**掲載文**
______

声の高さと種類について

こんにちは!声楽講師の下倉結衣です。

今回は声の高さと種類(女声)についてお話したいと思います。

女性の声はソプラノメゾソプラノアルトに分かれます。

簡単に言うと、ソプラノは音域が上の女声、メゾソプラノは音域が中間の女声、アルトは音域が下の女声を表します。このように大きく3つの声種で分かれています。

ソプラノ 出典: フリー百科事典『ウィキペディア(Wikipedia)』
アルト 出典: フリー百科事典『ウィキペディア(Wikipedia)』 ※メゾソプラノはこれらの中間です。

しかし、実際には同じ声種の中でも響きの明るい声質、力強い声質、軽やかな声質、深い音色の声質等、それぞれ個性があります。

単純に「音域」だけで区別するのではなく、その人が持っている「声質」や「特性」が、実はとても大事なのです。

実際に高い音域まで歌えるメゾソプラノ歌手もいますし、中間音域が豊かに響くソプラノ歌手も存在します。朗々と声を響かせることのできる歌手もいれば、コロコロと声を転がすことが得意な歌手もいます。

例えば、モーツァルト作曲:オペラ《魔笛》夜の女王「復讐の心は地獄のように胸に燃え」はソプラノによって歌われる有名なアリアです。この曲は特に高い音が連続で出てきます。さらに音が跳躍したり、コロコロと転がったりするフレーズがあるので、非常に技巧的な楽曲でもあります。その為、ソプラノの中でもコロラトゥーラソプラノと言って、声を俊敏にコロコロと動かす事ができて、さらに高音を得意とする歌手によって歌われます。

コロラトゥーラメロディーの出だしの楽譜(著作権者:User:Lebha、ライセンス:CC by-sa 3.0、<Wikipedia>)

反対に、このような声の特徴を持ったソプラノ歌手が、豊かな響きや叙情的な表現が必要なプッチーニ作曲:オペラ《蝶々夫人》蝶々夫人のアリア「ある晴れた日に」をレパートリーとして歌う事は殆どありません。

メゾソプラノにおいても同じことが言えます。ロッシーニ作曲:オペラ《セビリアの理髪師》ロジーナのアリア「今の歌声は」を歌うメゾソプラノは、声に俊敏性、軽やかさ、また幅広い音域が必要になってきます。しかし、同じメゾソプラノでもヴェルディ作曲:オペラ《イル・トロヴァトーレ》アズチェーナのアリア「炎は燃えて」のような曲は、ロッシーニのオペラとは反対に、中間音域から低音部分が豊かに朗々と響く声でなければなりません。

______

掲載文から「例えば、モーツァルト作曲:オ」以降「して歌う事は殆どありません。」までを、両端の語も含めて一字も変えずに抜き出す。 ここに並ぶ行は、この作業とは関係がない。

**所与の情報**
______

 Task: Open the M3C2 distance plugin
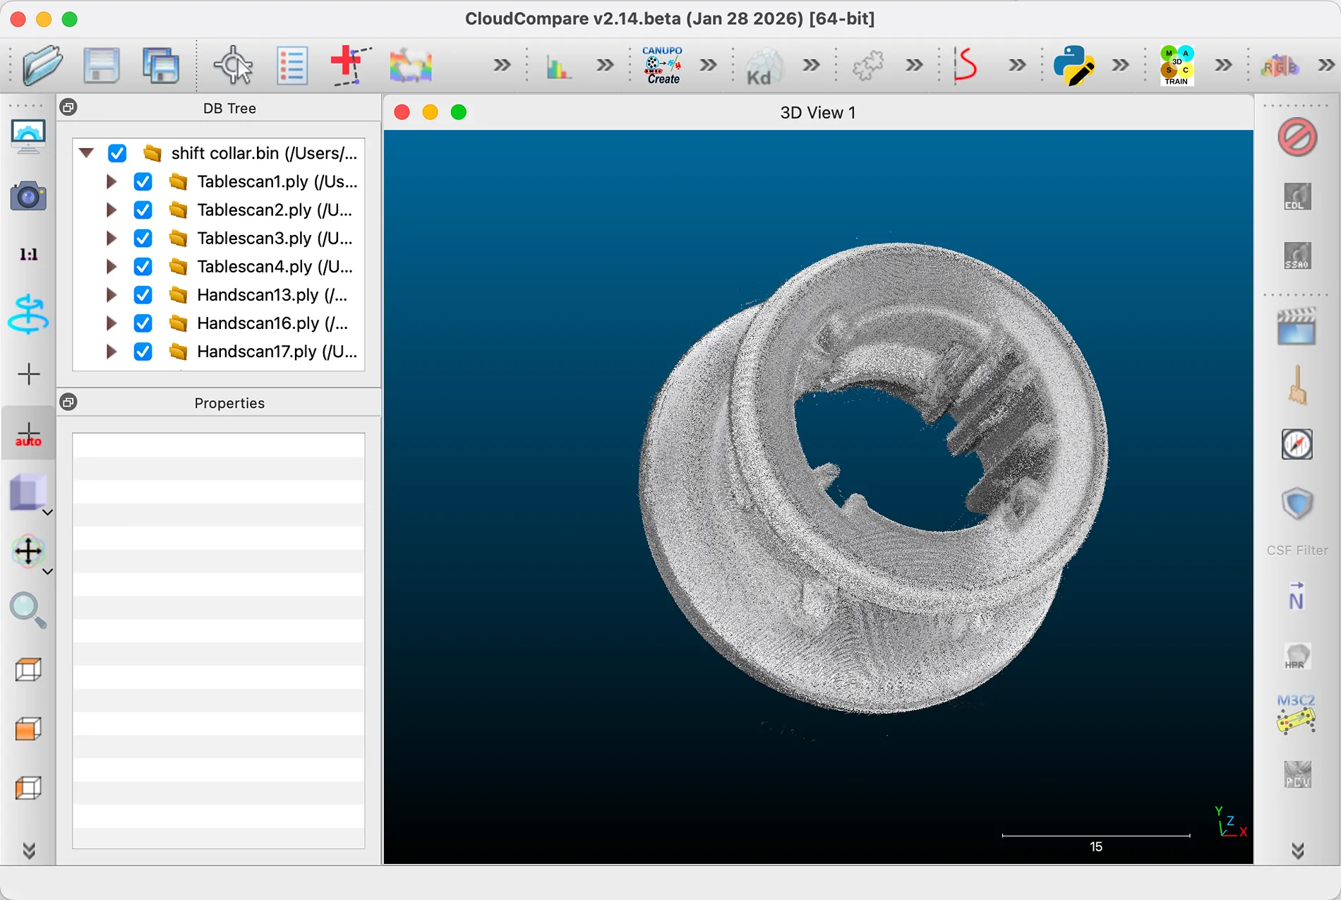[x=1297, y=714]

______

**回答**
例えば、モーツァルト作曲:オペラ《魔笛》夜の女王「復讐の心は地獄のように胸に燃え」はソプラノによって歌われる有名なアリアです。この曲は特に高い音が連続で出てきます。さらに音が跳躍したり、コロコロと転がったりするフレーズがあるので、非常に技巧的な楽曲でもあります。その為、ソプラノの中でもコロラトゥーラソプラノと言って、声を俊敏にコロコロと動かす事ができて、さらに高音を得意とする歌手によって歌われます。

コロラトゥーラメロディーの出だしの楽譜(著作権者:User:Lebha、ライセンス:CC by-sa 3.0、<Wikipedia>)

反対に、このような声の特徴を持ったソプラノ歌手が、豊かな響きや叙情的な表現が必要なプッチーニ作曲:オペラ《蝶々夫人》蝶々夫人のアリア「ある晴れた日に」をレパートリーとして歌う事は殆どありません。